Hervat de beschikking van het hof in de echtscheidingszaak direct na de laatste getoonde zin.

**Document:**
────

GERECHTSHOF ARNHEM-LEEUWARDEN

locatie Leeuwarden
afdeling civiel recht
zaaknummer gerechtshof 200.287.472/01
(zaaknummers rechtbank Noord-Nederland 170522 en 173722)
beschikking van 15 februari 2022
in de zaak van
[verzoekster],
wonende te [woonplaats1] ,
verzoekster in het principaal hoger beroep,
verweerster in het voorwaardelijk incidenteel hoger beroep,
verder te noemen: de vrouw,
advocaat: mr. S. Roodhof te Joure,
en
[verweerder],
wonende te [woonplaats2] ,
verweerder in het principaal hoger beroep,
verzoeker in het voorwaardelijk incidenteel hoger beroep,
verder te noemen: de man,
advocaat: mr. A.H. Loos-Horstman te Drachten.

1.De procedure in eerste aanleg

Het hof verwijst voor het geding in eerste aanleg naar de beschikking van de rechtbank Noord-Nederland, locatie Leeuwarden, van 7 oktober 2020 (hersteld bij beschikking van 18 november 2020) uitgesproken onder voormelde zaaknummers.

2.De procedure in hoger beroep

2.1
Het verloop van de procedure blijkt uit:
  • het beroepschrift namens de vrouw met bijlage(n), ingekomen op 22 december 2020;
  • het verweerschrift tevens voorwaardelijk incidenteel hoger beroep namens de man met bijlage(n);
  • het verweerschrift in het voorwaardelijk incidenteel hoger beroep namens de vrouw met bijlage(n);
  • een journaalbericht namens de vrouw van 17 november 2021 met bijlage(n);
  • een journaalbericht namens de man van 18 november 2021 met bijlage(n).
2.2
De mondelinge behandeling heeft op 30 november 2021 plaatsgevonden. Partijen zijn in persoon verschenen, bijgestaan door hun advocaten, die allebei het woord hebben gevoerd aan de hand van pleitaantekeningen.
2.3
Vervolgens heeft het hof nog ontvangen:
  • een journaalbericht namens de vrouw van 23 december 2021;
  • een journaalbericht namens de man van 28 december 2021.

3.De feiten

3.1
De man en de vrouw zijn [in] 2003 met elkaar gehuwd. De vrouw heeft op 17 december 2019 een echtscheidingsverzoek bij de rechtbank ingediend. Het huwelijk van partijen is op 28 januari 2021 ontbonden door inschrijving van de echtscheidingsbeschikking van 7 oktober 2020 in de registers van de burgerlijke stand. De beschikking van 7 oktober 2020 is door de rechtbank hersteld bij beschikking van 18 november 2020.
3.2
De man en de vrouw zijn de ouders van:
[de minderjarige] , geboren [in] 2006.
[de minderjarige] heeft zijn hoofdverblijf bij de vrouw.

────

**Aangeleverde gegevens:**
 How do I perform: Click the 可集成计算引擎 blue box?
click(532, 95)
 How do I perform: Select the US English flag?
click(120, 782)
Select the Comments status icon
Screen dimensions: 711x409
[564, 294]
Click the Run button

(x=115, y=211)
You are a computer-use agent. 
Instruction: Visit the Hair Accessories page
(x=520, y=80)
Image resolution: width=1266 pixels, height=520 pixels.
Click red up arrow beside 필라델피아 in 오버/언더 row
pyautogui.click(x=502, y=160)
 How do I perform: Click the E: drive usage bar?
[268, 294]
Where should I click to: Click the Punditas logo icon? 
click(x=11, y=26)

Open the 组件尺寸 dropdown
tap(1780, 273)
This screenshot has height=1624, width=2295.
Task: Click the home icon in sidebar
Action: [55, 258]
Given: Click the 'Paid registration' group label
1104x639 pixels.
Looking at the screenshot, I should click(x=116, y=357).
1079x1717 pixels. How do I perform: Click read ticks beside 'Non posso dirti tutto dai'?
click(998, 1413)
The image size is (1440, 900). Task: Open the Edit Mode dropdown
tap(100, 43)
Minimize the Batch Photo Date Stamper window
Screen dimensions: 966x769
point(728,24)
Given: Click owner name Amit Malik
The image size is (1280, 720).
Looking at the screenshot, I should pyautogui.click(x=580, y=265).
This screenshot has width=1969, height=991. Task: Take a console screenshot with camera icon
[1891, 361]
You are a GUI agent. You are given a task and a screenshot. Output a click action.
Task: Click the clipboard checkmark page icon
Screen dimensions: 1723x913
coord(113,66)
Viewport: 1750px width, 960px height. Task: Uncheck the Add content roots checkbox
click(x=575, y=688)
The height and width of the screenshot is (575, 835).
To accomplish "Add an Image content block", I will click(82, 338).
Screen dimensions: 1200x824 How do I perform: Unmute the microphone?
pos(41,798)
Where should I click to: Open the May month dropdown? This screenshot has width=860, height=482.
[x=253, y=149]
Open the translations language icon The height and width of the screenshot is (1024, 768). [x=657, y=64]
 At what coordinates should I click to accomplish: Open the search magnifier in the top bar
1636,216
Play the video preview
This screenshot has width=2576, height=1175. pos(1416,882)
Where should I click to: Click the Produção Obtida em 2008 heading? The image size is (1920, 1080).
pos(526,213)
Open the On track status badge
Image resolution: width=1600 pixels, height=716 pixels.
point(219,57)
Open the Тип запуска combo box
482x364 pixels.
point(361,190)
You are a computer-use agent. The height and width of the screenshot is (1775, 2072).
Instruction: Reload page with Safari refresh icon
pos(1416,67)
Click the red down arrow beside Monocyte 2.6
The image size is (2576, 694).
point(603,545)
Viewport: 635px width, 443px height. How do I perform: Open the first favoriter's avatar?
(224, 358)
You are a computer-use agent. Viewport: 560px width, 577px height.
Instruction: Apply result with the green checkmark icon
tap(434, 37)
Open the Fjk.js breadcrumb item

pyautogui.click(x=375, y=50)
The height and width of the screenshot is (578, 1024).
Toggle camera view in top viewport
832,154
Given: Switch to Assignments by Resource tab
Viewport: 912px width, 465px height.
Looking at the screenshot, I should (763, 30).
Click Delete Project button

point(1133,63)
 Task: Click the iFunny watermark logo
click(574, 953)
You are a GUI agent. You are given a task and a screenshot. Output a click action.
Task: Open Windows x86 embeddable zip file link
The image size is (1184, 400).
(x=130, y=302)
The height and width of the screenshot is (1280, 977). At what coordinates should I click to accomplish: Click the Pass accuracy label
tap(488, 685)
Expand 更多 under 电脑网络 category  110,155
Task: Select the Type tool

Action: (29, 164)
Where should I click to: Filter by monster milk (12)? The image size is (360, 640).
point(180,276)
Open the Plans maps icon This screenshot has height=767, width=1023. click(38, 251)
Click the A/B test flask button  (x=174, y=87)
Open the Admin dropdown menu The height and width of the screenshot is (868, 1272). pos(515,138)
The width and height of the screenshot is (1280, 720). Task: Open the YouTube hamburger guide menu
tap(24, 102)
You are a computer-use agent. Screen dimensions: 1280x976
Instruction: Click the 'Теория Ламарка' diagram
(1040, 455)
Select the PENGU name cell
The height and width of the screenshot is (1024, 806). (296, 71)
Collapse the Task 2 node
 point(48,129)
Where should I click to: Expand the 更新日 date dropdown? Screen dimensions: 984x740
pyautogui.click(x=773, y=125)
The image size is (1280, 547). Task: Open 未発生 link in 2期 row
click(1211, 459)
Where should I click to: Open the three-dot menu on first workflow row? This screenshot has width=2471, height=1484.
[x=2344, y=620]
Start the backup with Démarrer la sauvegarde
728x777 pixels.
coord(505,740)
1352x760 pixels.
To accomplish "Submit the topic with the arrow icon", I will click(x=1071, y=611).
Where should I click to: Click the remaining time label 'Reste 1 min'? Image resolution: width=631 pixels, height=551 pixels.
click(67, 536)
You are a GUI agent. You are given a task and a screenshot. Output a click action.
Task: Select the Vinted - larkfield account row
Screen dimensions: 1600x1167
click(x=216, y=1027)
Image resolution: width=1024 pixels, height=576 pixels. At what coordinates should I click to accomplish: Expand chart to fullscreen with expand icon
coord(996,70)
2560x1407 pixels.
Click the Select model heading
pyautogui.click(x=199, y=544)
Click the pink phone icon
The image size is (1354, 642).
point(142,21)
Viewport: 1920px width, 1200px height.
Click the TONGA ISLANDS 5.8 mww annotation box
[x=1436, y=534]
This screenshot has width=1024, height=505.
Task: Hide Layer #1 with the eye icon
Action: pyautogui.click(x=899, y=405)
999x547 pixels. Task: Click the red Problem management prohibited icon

────

**Antwoord:**
3.3
De rechtbank heeft bij de hiervoor vermelde (herstelde) echtscheidingsbeschikking (hierna: de bestreden beschikking) bepaald dat [de minderjarige] een weekend per veertien dagen bij de man verblijft, alsmede de helft van vakanties en feestdagen. Daarnaast heeft de rechtbank -voor zover hier van belang - bepaald dat de man met ingang van de dag van ontbinding van het huwelijk € 342,- per maand kinderalimentatie voor [de minderjarige] moet betalen aan de vrouw.

4.Het geschil

4.1
Bij de bestreden beschikking heeft de rechtbank verder, voor zover hier van belang, bepaald dat de man met ingang van de dag van de ontbinding van het huwelijk van partijen voor de duur van drie jaren als bijdrage in de kosten van levensonderhoud van de vrouw (hierna ook: partneralimentatie) € 630,- per maand steeds bij vooruitbetaling aan haar dient te voldoen.
4.2
De vrouw is met 11 grieven (waarvan twee keer een grief 6) in hoger beroep gekomen van de bestreden beschikking. Deze grieven beogen het geschil in hoger beroep wat betreft de partneralimentatie in volle omvang aan het hof voor te leggen.
De vrouw verzoekt het hof voor zoveel mogelijk uitvoerbaar bij voorraad, de bestreden beschikking te vernietigen voor zover dat de beslissing betreffende de partneralimentatie betreft, en opnieuw beschikkende, te bepalen dat de man gehouden zal zijn (en daartoe wordt verplicht) om aan de vrouw een partneralimentatie van € 1.154,- (netto) per maand, telkens bij vooruitbetaling, te voldoen vanaf het moment van ontbinding van het huwelijk van partijen en voor de duur van 12 jaar vanaf die inschrijving.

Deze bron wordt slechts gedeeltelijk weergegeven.